----- Lesetext
Am Südrand des Tanks liegt das 1815 entstandene Kenotaph des Maharajas Bakhtawar Singhji und seiner Gemahlin Moosi Rani, die als Sati mit ihm verbrannt wurde. Der aus Sandstein und Marmor bestechende Bau ist, wie auch die Gestaltung des angrenzenden Tanks, ein schönes Beispiel für die Rajaputenarchitektur in ihrer letzten, bereits manieriert wirkenden Phase.

Alwar-Women

Dadhikar-Fort-Alwar

Frauen aus dem Laden nähe Alwar

Dadhikar-Fort-Alwar

13 Kilometer von Alwar entfernt liegt der lauschige Siliserh-See, der einst über einen Aquädukt die Gärten der Stadt bewässerte. Ein malerischer Wasserpalast lädt zu beschaulichen Abenden am dunklen See ein, in dem sich nach Sonnenuntergang die Konturen der umliegenden Hügel verlieren. Die Vögel lassen sich am besten in den frühen Morgenstunden oder am Abend beobachten.
----------
*Aufgabenstellung*.
Schreiben Sie aus dem Lesetext die Stelle von „Frauen aus dem“ bis „am Abend beobachten.“ wörtlich ab. Das anschließende Material steht für sich und gehört nicht zum Lesetext.
----- Bereitgestelltes Material
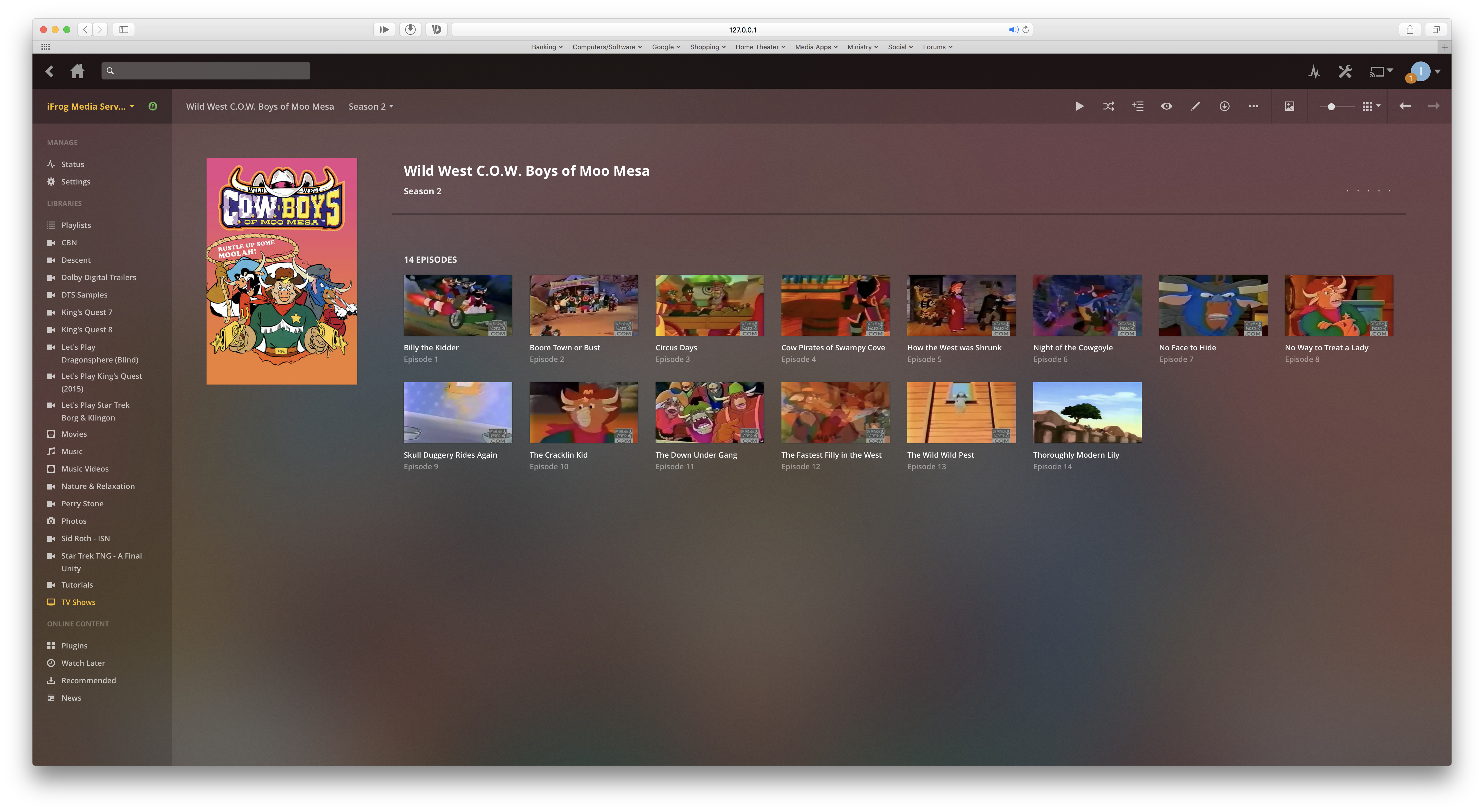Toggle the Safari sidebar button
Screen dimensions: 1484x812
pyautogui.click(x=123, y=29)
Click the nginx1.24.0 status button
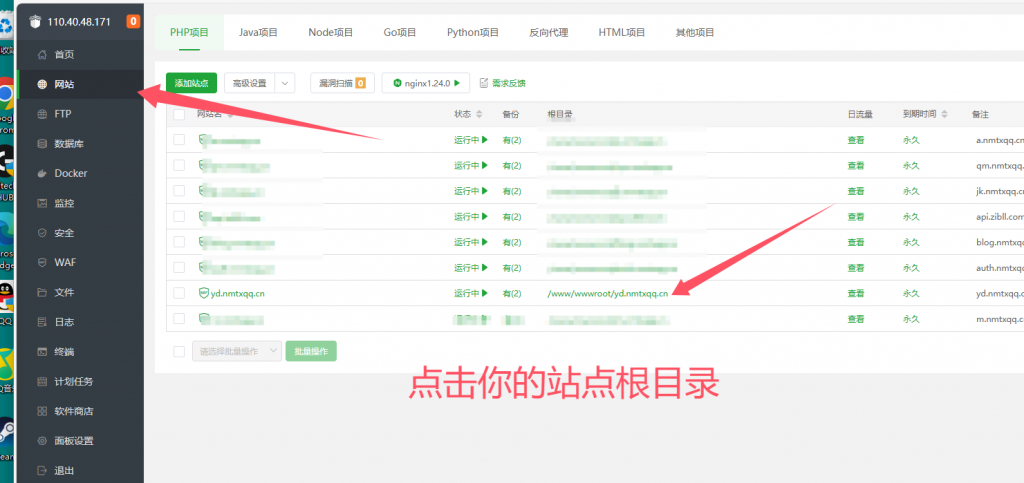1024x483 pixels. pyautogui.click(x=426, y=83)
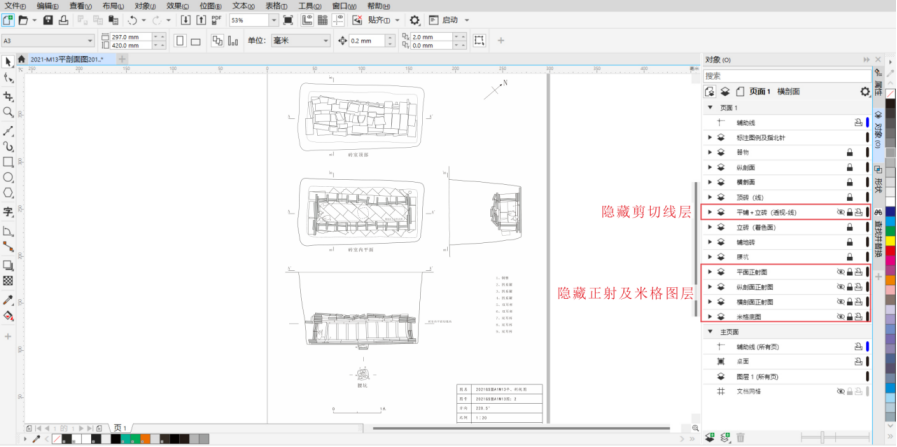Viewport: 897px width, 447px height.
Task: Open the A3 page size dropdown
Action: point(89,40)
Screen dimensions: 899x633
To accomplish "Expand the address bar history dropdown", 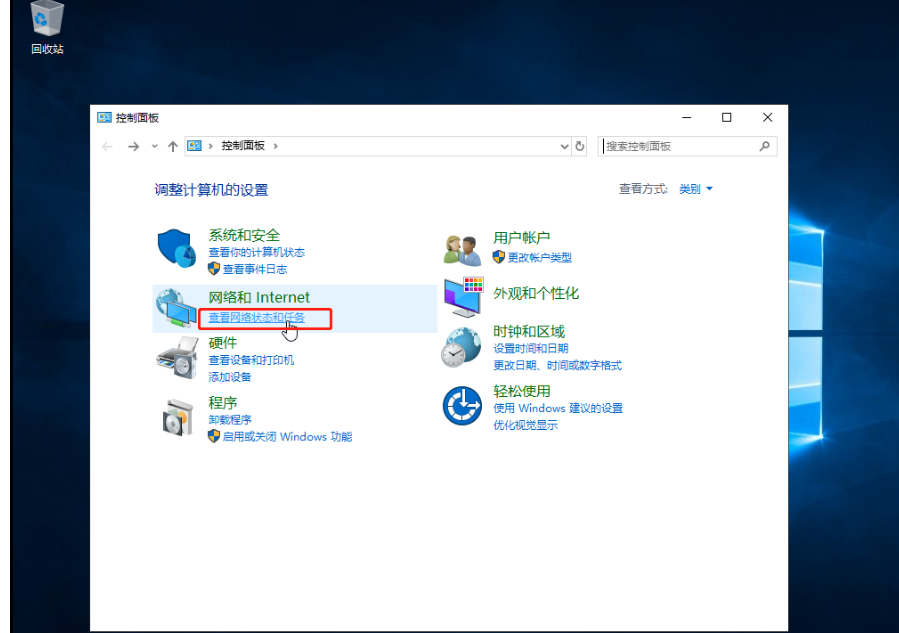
----------
----- Bereitgestelltes Material
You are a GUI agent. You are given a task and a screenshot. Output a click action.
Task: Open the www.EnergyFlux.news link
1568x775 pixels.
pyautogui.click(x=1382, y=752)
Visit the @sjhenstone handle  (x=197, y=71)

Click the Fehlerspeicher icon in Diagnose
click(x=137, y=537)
----------
*Lösung*.
Frauen aus dem Laden nähe Alwar

Dadhikar-Fort-Alwar

13 Kilometer von Alwar entfernt liegt der lauschige Siliserh-See, der einst über einen Aquädukt die Gärten der Stadt bewässerte. Ein malerischer Wasserpalast lädt zu beschaulichen Abenden am dunklen See ein, in dem sich nach Sonnenuntergang die Konturen der umliegenden Hügel verlieren. Die Vögel lassen sich am besten in den frühen Morgenstunden oder am Abend beobachten.